Constant broken pipe/timeouts trying to replicate to remote Truenas via Tailscale

jshl · November 30, 2023, 6:13pm

I have a remote Truenas Scale backup node running Tailscale and when trying to push to it the replication fails every 5GB or so. I can restart and it will make more progress but soon fails again.

I can pull from the remote node to local reliably.

Errors include “Broken pipe” and “Network timeout”

VM on the remote system and hosts on my local network can constantly ping 1.1.1.1 with no dropped packets throughout the time when the connection breaks, so it’s not a network issue, it just seems to be an issue with the Tailscale connection

I have tried:

Truenas Core on local system, routed via Tailscale on pfSense router
Truenas Scale on local system, routed via Tailscale on pfSense router
Truenas Scale on local system, routed via Tailscale running on Truenas itself
Deleted receiving datasets entirely and re-created
Scrubbed both pools (no errors reported)

With Truenas Core on the local system I was getting a wide variety of issues resuming the stream, Scale seems to restart reliably, but nothing I tried fixes the connection dropping.

Both Truenas Scale systems are running latest 1.54 Tailscale version

Any ideas? This really seems like a Tailscale issue but I’ve done this in the past reliably and I can pull reliably, which is just weird…

risk · December 1, 2023, 12:22pm

weird indeed.

Can you try other stuff ?
iperf3 … or some kind of
mbuffer -i /dev/urandom -O other_host:port and mbuffer -I port -o /dev/null

jshl · December 2, 2023, 3:49pm

I ran iperf3 but I’m not really sure what to look for. The bandwidth is a little better than my actual transfer speed and doesn’t flake out while I’m doing the test. I can consistently ping, access interface, etc, with zero interruptions for hours, until I get 5-10GB into a replication task then the remote system goes completely unresponsive, data stops moving, and eventually the replication errors out (though increasing the number of attempts before it fails has helped move more data before I need to manually restart the task)

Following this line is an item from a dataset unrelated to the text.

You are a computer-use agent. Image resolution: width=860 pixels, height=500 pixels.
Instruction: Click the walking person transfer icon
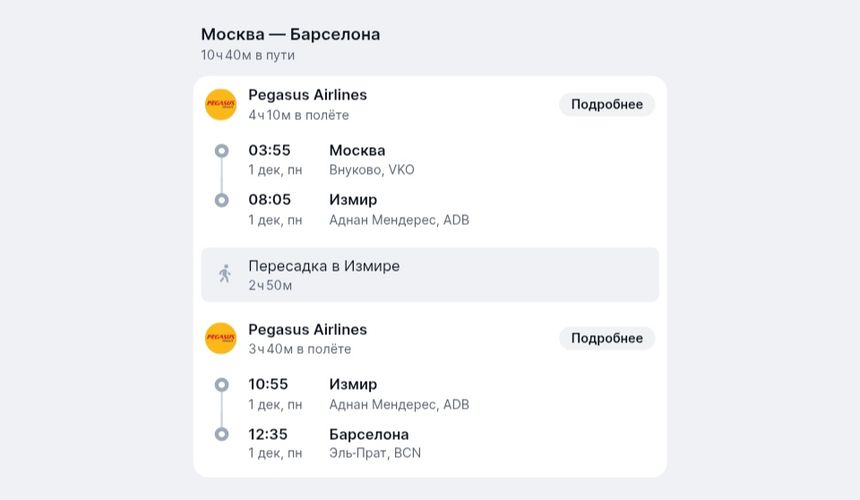click(x=225, y=274)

I did get a “device X is causing slow IO on pool” error, at some point on both HDDs in the mirrored pool, more recently just for 1 of them. No other errors or SMART indication that anything is wrong with the drives… but they are molasses slow 5400RPM spinning disks. I’m starting to suspect the remote system is accepting data faster than it can write to disk, and for some reason going unresponsive as it tries to flush cached data from RAM to the pool.

I’m going to try a rate limit…

jshl · December 2, 2023, 5:28pm

Well the rate limit fixed it. My peaks were 22MB/s but it would pause about half the time so my average was maybe 11MB/s but it would error out so it would never get very far. Limited to 7MB/s and it’s rock solid 30GB in.

Seems like a bug or a very poorly thought out feature that the system will ingest data so fast it goes unresponsive as it tries to actually write out/process that data. But at least there is a workaround!

Exard3k · December 2, 2023, 9:26pm

That usually only happens if you use high compression and CPU load goes through the roof. 22MB/s is a piece of cake for HDDs and especially ZFS. ZFS will throttle transfers if dirty data is at maximum and drive queues are full.

You can try to reduce or increase the txg_timeout. But send/receive is serialized and the receiving pool gets 100% favorite work in the form of sequential writes. And every damn 30y old HDD can sequentially write at 20MB/s. So unless you are writing to some junk SSD, it probably won’t be the drives.